1. Make health insurance like any other insurance product. You pay for the small stuff, it pays for the out-of-the-ordinary stuff. You pay for going to the doctor for a cold, it pays for your heart surgery.

2. Take it out from under the employer. That takes care of portability and in most cases preexisting conditions (if you keep your insurance and keep it paid up).

3. Drop the state mandates. Buy what you need and only what you need. If you prefer a catastrophic health insurance policy and an HSA, that should be your choice. If you want a policy with all the bells and whistles and are willing to pay for it, that too should be your choice.

By doing 1 and 3 you put the consumer back in charge of the "buying" decision. That means a) they’re likely to shop around a bit when they have to pay for the visits not covered by insurance, and because of that, b) they’re less likely to stress the system with unnecessary visits to the doctor.

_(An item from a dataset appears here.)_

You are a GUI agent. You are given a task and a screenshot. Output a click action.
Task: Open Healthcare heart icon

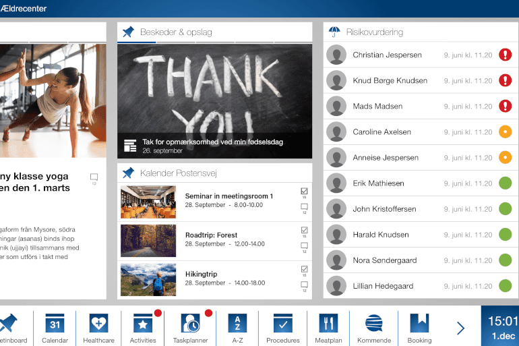(98, 324)
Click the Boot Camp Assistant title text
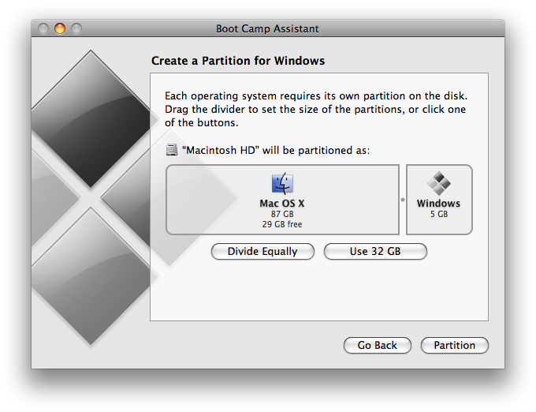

Get a system together like that, keep the government out of the way, and I’d contend the rest will pretty much take care of itself.
 
Written By: McQ
URL: http://qando.net
If you have the flu and a high temp, that would likely qualify. Even if there is no immediate danger of dying.
I didn’t say "flu and a high temp", did I? I would think there’s a temperature range where emergency action must be taken, which is why I didn’t include high temp in my post.

What you posted doesn’t disprove my point: that ERs are not required to treat all patients.
 
Written By: Steverino
URL: http://steverino.journalspace.com/
The basic premises (plural) of "universal" health "coverage" will be eugenic editing of the population at the beginning of life and euthanasia at the end.

In between there will be rationing and mediocre care, standards that once established will never be changed, except for the worse.

You’ll see a lot of good doctors getting out of the profession in despair, and a lot of potentially very good candidates for med school choosing to go into another profession.

As the market forces evaporate, more state bureaucratic intervention will be needed, and the eugenic margin will be expanded to provide post-natal "coverage" and the euthanasia margin will be expanded to provide pre-terminal "care". (Both trends are already fixed in the Netherlands, in case anyone is interested.)

Eventually, a trip to the hospital for anything serious will be a virtual death sentence. And the levels of incompetence and malfeasance and malpractice and even outright homicidal "care" will be folded into bureaucratic fog like raisins into bread dough.